Comparison with Mesos, Yarn, Kubernetes – Enterprise platforms need strong management capabilities (≈70% management, 30% core functionality). EGO introduces concepts such as users, consumers, and sessions, adopts the CIM model for resource abstraction, and supports priority, pre‑allocation, real‑time allocation, and pre‑emptive scheduling.

Application Management – The SkyForm product automates resource provisioning, software deployment, and configuration for OpenStack, CloudStack, Tomcat, MySQL, Hadoop, and HPC. It introduced a custom package format and a graphical application designer.

Feedback highlighted challenges in user adoption, need for topology visualization, performance monitoring, and auto‑scaling based on metrics.

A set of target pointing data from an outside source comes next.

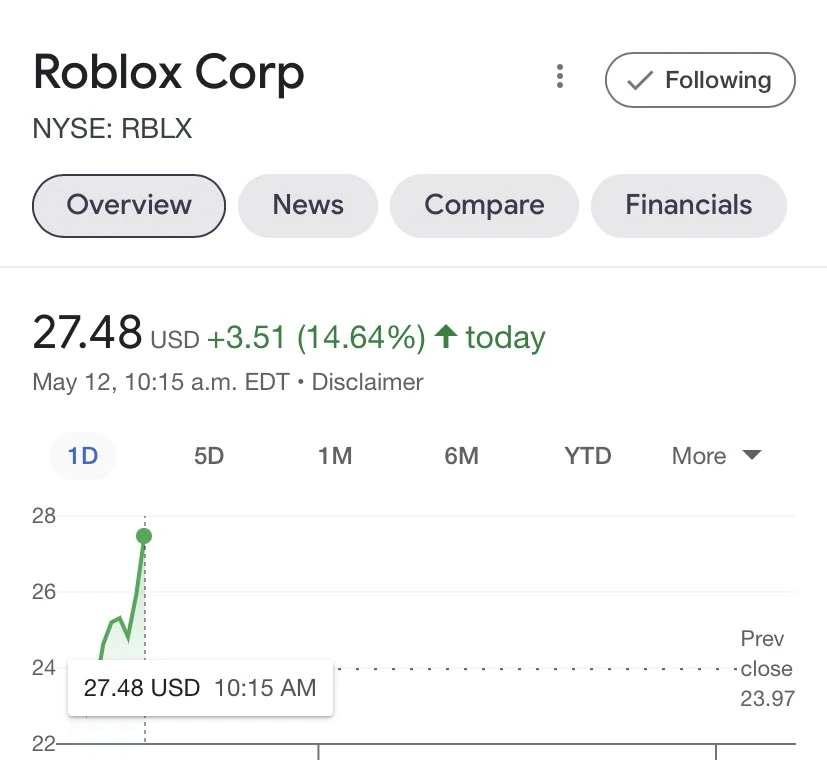Click the 27.48 USD price tooltip
The width and height of the screenshot is (827, 760).
pyautogui.click(x=199, y=688)
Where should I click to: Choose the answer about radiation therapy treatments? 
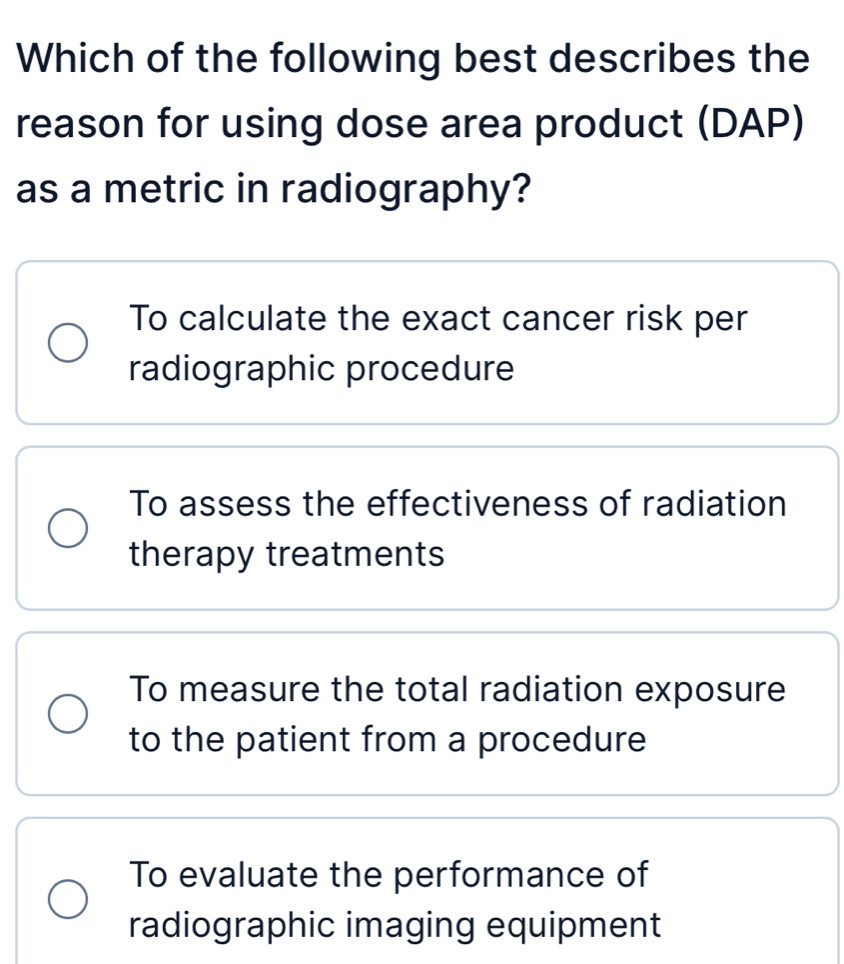click(420, 528)
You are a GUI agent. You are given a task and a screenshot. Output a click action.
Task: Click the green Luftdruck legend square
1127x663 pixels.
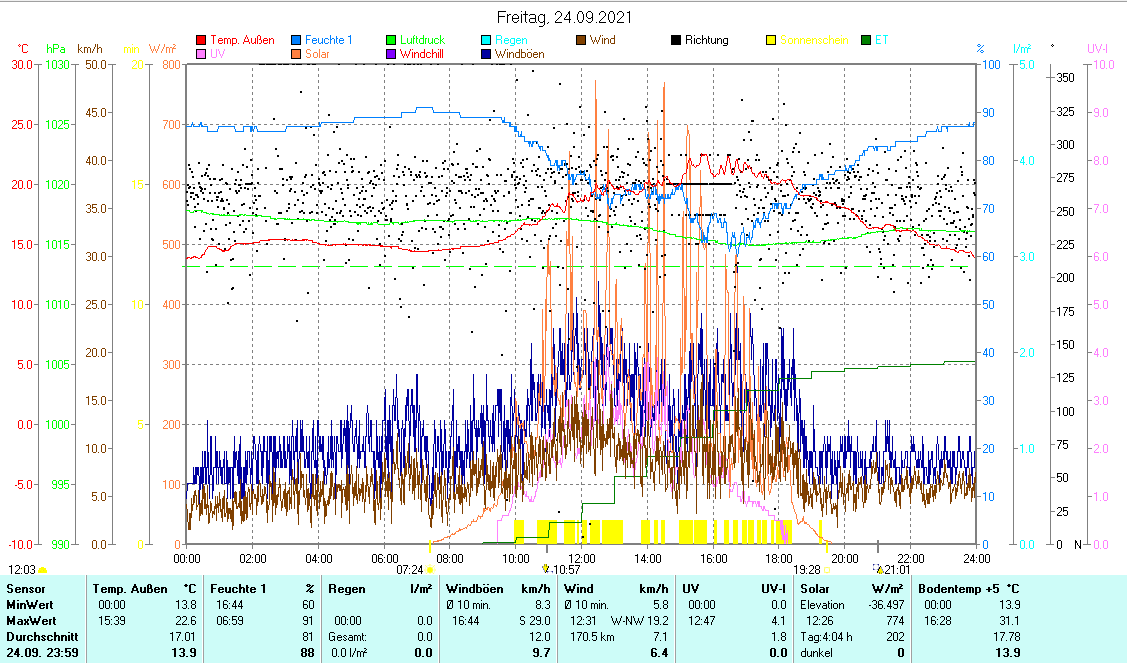391,40
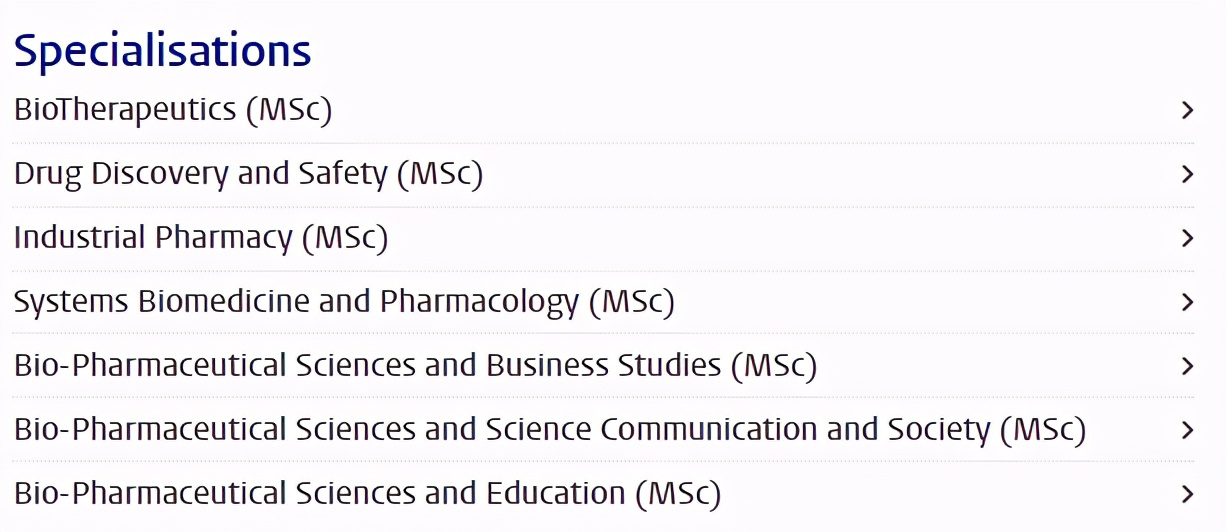The image size is (1226, 532).
Task: Select Bio-Pharmaceutical Sciences and Science Communication and Society
Action: [x=549, y=430]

The system integrates monitoring (Zabbix, New Relic) and exposes APIs for custom collectors.

Architecture Evolution – Inspired by AWS, the architecture evolved to separate deployment, CloudWatch‑like monitoring, and Auto‑Scaling services, supporting containers, VMs, and legacy applications, and embracing micro‑service design.

Key lessons include studying AWS services (IAM, Auto‑Scaling), adopting service‑oriented and plugin‑based designs, and ensuring multi‑tenant support.

Q&A Highlights

Resource‑centric vs. application‑centric architectures differ in focus on supply vs. business logic.

HDFS is best run on physical machines for I/O performance.

EGO is used in finance and telecom sectors.

Legacy components can be wrapped with façade/adaptor patterns to expose service interfaces.

Fine‑grained resource management uses tags, groups, and a rule language for selection and ordering.

Real‑time monitoring is achieved via LIM collecting CPU, memory, and disk metrics, with optional integration to Zabbix or New Relic.

Auto‑Scaling does not require service downtime; multiple scaling groups maintain a minimum baseline.

High‑availability relies on load‑balancing and shared storage; distributed consensus (etcd/ZooKeeper) can be used for larger scales.

Scheduling algorithms often use heuristic approaches such as knapsack or linear programming to produce near‑optimal allocations quickly.

Fault tolerance is achieved through shared storage, restart‑able components, and application‑level consistency handling.

The session concluded with a reminder to prioritize construction, operation, maintenance, and optimization when designing enterprise cloud platforms.